Market cap = Circulating supply × Last price
Market cap = Circulating supply × Last price
Network
Underlying blockchain that supports secure, decentralized transactions.
Circulating supply
Total amount of a coin that is publicly available on the market.
Liquidity
Liquidity is the ease of buying/selling a coin on DEX. The higher the liquidity, the easier it is to complete a transaction.
Market cap
₺2.67M
Network
Solana
Circulating supply
999,949,712 TVL
Token holders
606
Liquidity
₺1.16M
1h volume
₺430,425.40
4h volume
₺2.36M
24h volume
₺37.62M
Total Vibes Locked Feed
The following content is sourced from .

PANews
Author: mteam.eth
Compiler: Deep Tide TechFlow
Any successful blockchain must create a flywheel effect that looks like this:
Economic advancements (e.g., TVL, price, revenue, transaction volume, etc.) must bring attention and visibility to the chain to:
Funding new apps, new developers learning about the technology, and new users being able to use everything we've built to improve their lives will inevitably bring:
innovation, as well as infrastructure and application improvements to increase efficiency and explore new use cases and architectures.
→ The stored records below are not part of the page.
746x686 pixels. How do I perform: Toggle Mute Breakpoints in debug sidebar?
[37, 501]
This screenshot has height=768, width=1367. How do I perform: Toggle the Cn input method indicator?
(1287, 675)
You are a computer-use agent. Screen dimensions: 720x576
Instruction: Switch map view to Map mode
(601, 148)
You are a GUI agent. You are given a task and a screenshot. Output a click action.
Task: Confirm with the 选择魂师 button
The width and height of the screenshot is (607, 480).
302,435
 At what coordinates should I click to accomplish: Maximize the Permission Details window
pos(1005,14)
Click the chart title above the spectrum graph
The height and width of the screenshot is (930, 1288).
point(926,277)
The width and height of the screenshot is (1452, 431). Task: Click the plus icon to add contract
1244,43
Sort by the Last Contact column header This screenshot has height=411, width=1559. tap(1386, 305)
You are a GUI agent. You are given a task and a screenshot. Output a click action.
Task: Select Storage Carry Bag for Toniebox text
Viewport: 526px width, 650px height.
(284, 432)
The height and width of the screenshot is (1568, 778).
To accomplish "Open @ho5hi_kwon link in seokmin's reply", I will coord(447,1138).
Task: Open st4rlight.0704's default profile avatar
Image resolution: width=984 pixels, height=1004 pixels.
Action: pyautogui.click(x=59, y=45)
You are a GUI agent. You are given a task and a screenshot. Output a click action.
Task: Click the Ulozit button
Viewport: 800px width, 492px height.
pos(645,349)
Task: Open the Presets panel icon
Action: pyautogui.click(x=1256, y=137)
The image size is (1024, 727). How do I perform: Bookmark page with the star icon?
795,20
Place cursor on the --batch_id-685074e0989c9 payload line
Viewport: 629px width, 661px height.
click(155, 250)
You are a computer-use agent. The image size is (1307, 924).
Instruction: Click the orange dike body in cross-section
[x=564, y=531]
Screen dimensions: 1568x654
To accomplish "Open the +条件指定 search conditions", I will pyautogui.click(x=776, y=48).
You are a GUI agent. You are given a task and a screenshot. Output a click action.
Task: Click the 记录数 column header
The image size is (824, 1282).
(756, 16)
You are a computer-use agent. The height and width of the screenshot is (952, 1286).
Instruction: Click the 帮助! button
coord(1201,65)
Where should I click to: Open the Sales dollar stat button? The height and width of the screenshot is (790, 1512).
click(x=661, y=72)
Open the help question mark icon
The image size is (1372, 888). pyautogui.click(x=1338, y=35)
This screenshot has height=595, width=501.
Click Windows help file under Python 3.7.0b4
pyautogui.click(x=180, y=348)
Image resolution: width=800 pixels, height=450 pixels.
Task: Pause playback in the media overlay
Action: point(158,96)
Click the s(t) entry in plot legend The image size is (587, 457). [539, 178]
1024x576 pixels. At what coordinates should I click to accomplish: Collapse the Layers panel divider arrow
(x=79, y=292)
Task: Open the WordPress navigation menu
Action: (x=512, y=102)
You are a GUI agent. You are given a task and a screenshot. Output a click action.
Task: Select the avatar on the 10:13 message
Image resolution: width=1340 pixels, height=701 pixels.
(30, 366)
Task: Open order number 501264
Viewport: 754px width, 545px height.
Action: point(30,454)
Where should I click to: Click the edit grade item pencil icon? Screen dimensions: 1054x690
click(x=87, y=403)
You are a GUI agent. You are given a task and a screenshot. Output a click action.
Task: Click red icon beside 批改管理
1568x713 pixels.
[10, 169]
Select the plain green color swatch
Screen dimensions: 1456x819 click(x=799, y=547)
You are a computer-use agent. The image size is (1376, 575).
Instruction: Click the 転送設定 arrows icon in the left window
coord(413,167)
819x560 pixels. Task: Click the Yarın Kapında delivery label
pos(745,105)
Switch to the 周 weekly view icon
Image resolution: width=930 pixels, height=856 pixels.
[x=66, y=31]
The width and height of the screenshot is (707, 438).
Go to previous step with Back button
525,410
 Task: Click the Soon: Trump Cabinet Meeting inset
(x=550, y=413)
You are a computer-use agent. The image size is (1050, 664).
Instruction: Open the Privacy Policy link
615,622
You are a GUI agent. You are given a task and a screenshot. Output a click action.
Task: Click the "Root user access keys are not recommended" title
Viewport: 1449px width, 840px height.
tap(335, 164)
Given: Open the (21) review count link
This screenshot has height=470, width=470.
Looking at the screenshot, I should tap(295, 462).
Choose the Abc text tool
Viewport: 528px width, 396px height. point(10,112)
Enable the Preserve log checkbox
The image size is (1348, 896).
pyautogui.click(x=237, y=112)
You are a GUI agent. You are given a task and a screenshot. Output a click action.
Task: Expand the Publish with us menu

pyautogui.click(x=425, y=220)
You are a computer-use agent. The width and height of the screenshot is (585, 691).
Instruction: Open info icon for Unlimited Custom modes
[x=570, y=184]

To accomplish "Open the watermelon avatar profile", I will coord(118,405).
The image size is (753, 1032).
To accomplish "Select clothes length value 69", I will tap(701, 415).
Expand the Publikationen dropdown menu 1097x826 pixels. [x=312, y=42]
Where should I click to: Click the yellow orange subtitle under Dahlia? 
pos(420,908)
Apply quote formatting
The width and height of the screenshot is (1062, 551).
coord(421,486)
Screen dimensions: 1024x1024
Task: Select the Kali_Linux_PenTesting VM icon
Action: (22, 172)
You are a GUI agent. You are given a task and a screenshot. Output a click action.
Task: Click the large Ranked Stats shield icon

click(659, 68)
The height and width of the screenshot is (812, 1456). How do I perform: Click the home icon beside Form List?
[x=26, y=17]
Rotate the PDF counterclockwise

Collaboration is especially critical in the innovation phase, but it also often spreads teams apart due to natural incentives. Innovation drives economic progress, and the cycle starts again.
The problem with Ethereum is simple – we break every part of this flywheel.
Note: This article discusses Ethereum's high-level technology roadmap and does not focus on the societal roadmap. The two must be combined to get the full picture.
First, accept the question
New apps, developers, and users are all on L2! Innovation happens on L2! Economic progress is also shifting towards L2.
If these L2s are able to generate feedback on the flywheel, this is not a problem for Ethereum, but this tends to be uncommon.
Where is the root cause of the flywheel break?
Ethereum (circa 2020) believes that scaling through rollups is the only way to scale, and grossly overestimates the contribution of L2 to Ethereum's overall flywheel.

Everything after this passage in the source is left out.